_Extrait du document:_
# # #
Une longévité politique que connaît également son fils, Emile, maire de 1989 à aujourd'hui. Et qu'espère bien connaître "Jean II", actuel candidat. Pour expliquer cette longévité, la famille revendique un bilan fait d'écoute des habitants et d'essor culturel, économique et patrimonial de la ville. "Mon nom est synonyme de confiance, à moi de m'en montrer digne !", argue l'actuel candidat PRG au Point, reconnaissant toutefois que l'étiquette de "fils à papa" lui colle à la peau.
D'autant que l'étiquette ne semble plus aussi glorieuse que par le passé. Emile Zuccarelli, qualifié de "monarque" par l'Express, traîne une réputation d'autoritarisme poussé. Et les opposants à la famille sont nombreux à dénoncer un système clientéliste, construit autour d'un puissant office HLM, de la répartition des aides financières et des postes à la mairie. Et ceux qui en sont écartés tirent à boulets rouges. La candidature de Jean II Zuccarelli est une "candidature d'appareil pour un héritier sans bilan", déplore ainsi au Monde le dissident François Tatti, adjoint chargé des travaux et longtemps considéré comme l'héritier d'Emile Zuccarelli, avant qu'il n'adoube son fils.
"Pour tout héritage, des visites en prison"
Ce système "clientéliste qui dure depuis 50 ans", le nationaliste Gilles Simeoni en fait son cheval de bataille. Le favori des sondages dénonce ainsi un bilan "sévère en termes de gaspillage d'argent public et de respiration démocratique". Et il met un point d'honneur à souligner la différence entre sa famille et celle des Zuccarelli. "Moi, mon père (Edmond) ne m'a pas fait d'autres legs que son engagement au service de la Corse. Et pour tout héritage, comme beaucoup de jeunes Corses à l'époque, je n'ai eu droit qu'aux visites aux parloirs des prisons où il était incarcéré ainsi que mon oncle", raconte le candidat à l'agence Sipa.
# # #
_Segment de données:_
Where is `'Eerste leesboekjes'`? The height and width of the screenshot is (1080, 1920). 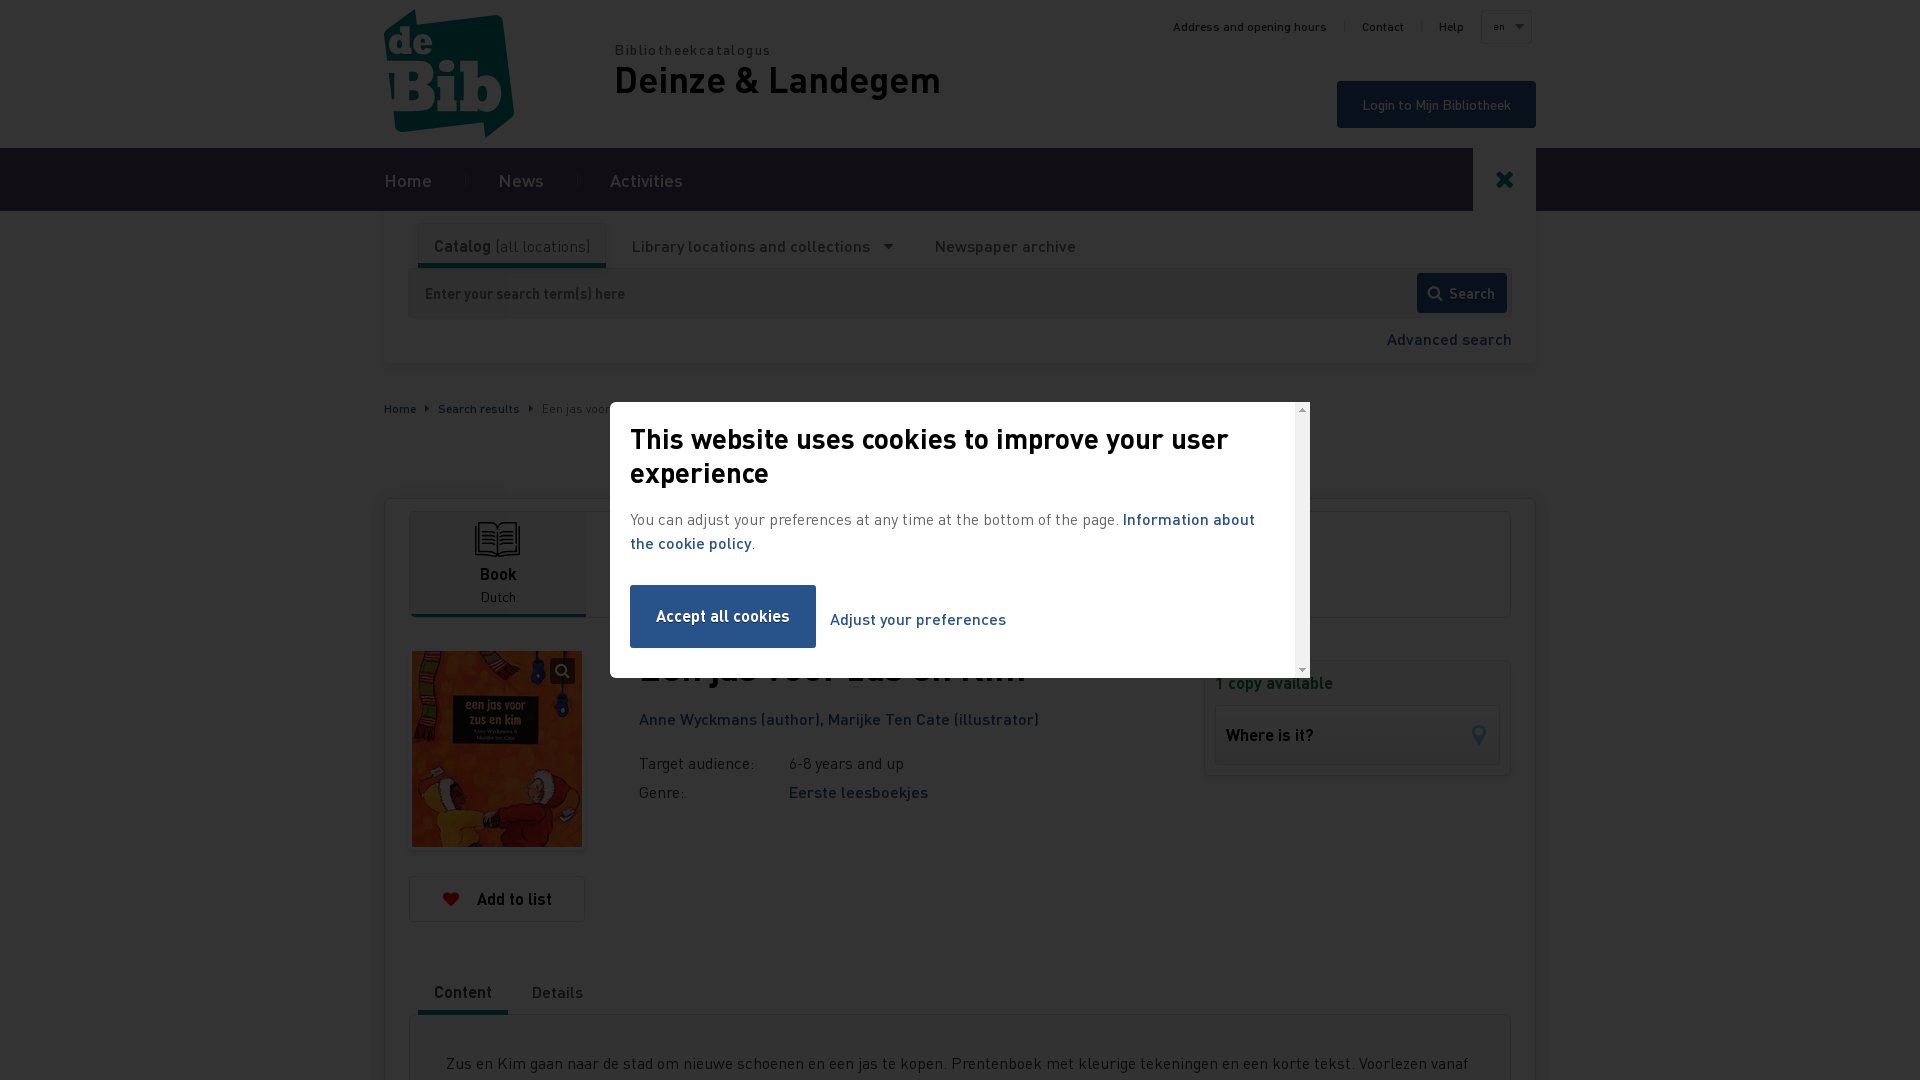 'Eerste leesboekjes' is located at coordinates (858, 790).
# # #
_Tâches à réaliser:_
A. Veuillez recopier le passage de l'extrait sur la famille Zuccarelli qui va de « D'autant que l'étiquette » à « n'adoube son fils. ».
B. Relevez tous les médias cités dans l'extrait sur la famille Zuccarelli.

_Tâches résolues:_
A.
D'autant que l'étiquette ne semble plus aussi glorieuse que par le passé. Emile Zuccarelli, qualifié de "monarque" par l'Express, traîne une réputation d'autoritarisme poussé. Et les opposants à la famille sont nombreux à dénoncer un système clientéliste, construit autour d'un puissant office HLM, de la répartition des aides financières et des postes à la mairie. Et ceux qui en sont écartés tirent à boulets rouges. La candidature de Jean II Zuccarelli est une "candidature d'appareil pour un héritier sans bilan", déplore ainsi au Monde le dissident François Tatti, adjoint chargé des travaux et longtemps considéré comme l'héritier d'Emile Zuccarelli, avant qu'il n'adoube son fils.

B. Le Point, L'Express, Le Monde, l'agence Sipa